To commercial aviation. We're as annoyed as anyone else by long security lines and extra charges to stow a suitcase.
But the odds of getting the one thing all passengers most desire -- a safe arrival -- has never been better. The past decade has been the safest in the nation's aviation history, with two deaths for every 100 million passengers on commercial flights.
That compares with 133 out of every 100 million passengers in the decade from 1962 to 1971, according to The Associated Press. Even then, air travel was safer than driving.
To Tri-Cities Crime Stoppers and especially to the citizens who provided information that led to the arrests of 92 fugitives featured in "wanted" bulletins.
Crime Stoppers pays cash rewards of up to $1,000 for information that leads to a felony arrest, but most tipsters aren't looking for financial benefit.
At least 530 tips provided to authorities through the Crime Stoppers program last year. Only 15 people collected any money. All involved help make our community safer, however.
It's right at the Reach
To the Richland Public Facilities District Board for naming longtime Tri-City businesswoman Lisa Toomey to serve as its interim CEO.
The board identified the exactly the right qualities required in the leader of the next phase in development of the Hanford Reach Interpretive Center -- someone well known in community, someone with fundraising experience and someone who can bring passion and energy to the program.
"I believe we have found that person," board President Joel Rogo told the Herald.
We have one concern -- Toomey's departure from Columbia Basin College could weaken the school's renewed focus on its agriculture program. Her colleagues at CBC need to make sure that doesn't happen.
To the flap over a YouTube video featuring some nasty fouls in the basketball game between Connell High School and Cowiche's Highland High School.
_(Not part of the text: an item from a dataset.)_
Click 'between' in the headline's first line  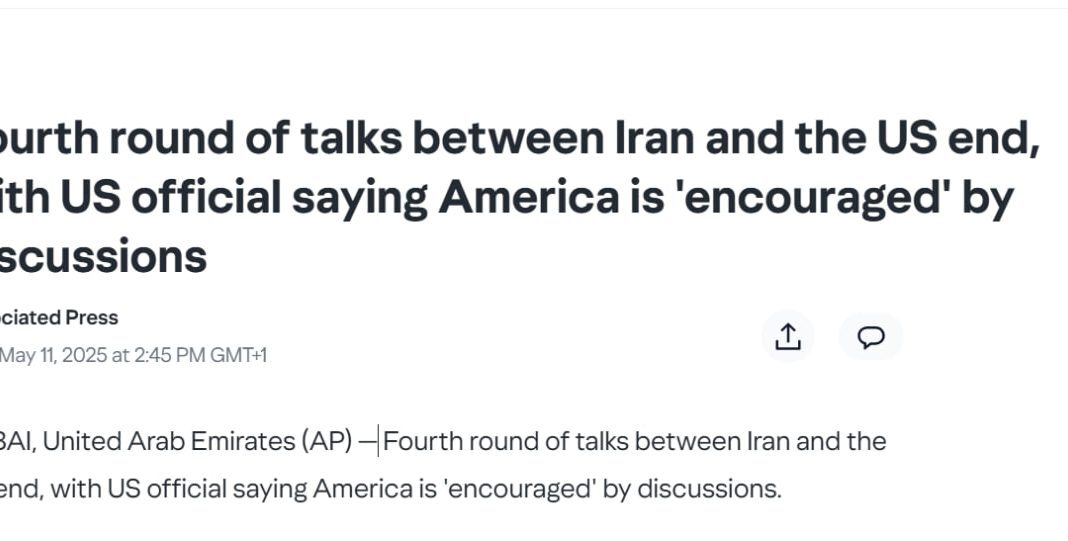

The segment went viral, reaching sports fans and others across the nation. In the process, all involved deserve a share of blame for a bad situation turned worse.
Certainly, the kids committing the fouls caught on video, along with the coaches and officials who were lax in controlling the game, are on the list of bad actors.
We'd add to that the adult who gave the video a wide distribution without giving thought to the reactions it would provoke.
But the worst behavior comes on the part of online, and mostly anonymous, critics who attached vicious and ignorant comments to the video.
We didn't like what we saw on the video, but realize we don't know enough to pass judgment on the overall character of any of these individuals.
That thousands of YouTube viewers were willing to do so based on five minutes of edited videotape is appalling. They better hope others are more generous the next time they're caught making a mistake.
To Bill Wade, chairman of the Coalition of National Park Service Retirees, for attempting to link the murder of a young ranger in Mount Rainier National Park to a loosening of firearm restrictions.
It's fine if Wade wants to reopen the debate over a 2010 law that made it legal for people to take loaded weapons into national parks.
But to use the New Year's Day tragedy as an excuse is as shameful as it is foolish.
The killer was a heavily armed and violent fugitive, fleeing a shooting that left four wounded. The notion that he might have altered his behavior if a gun ban had been in effect at Mount Rainier is inane.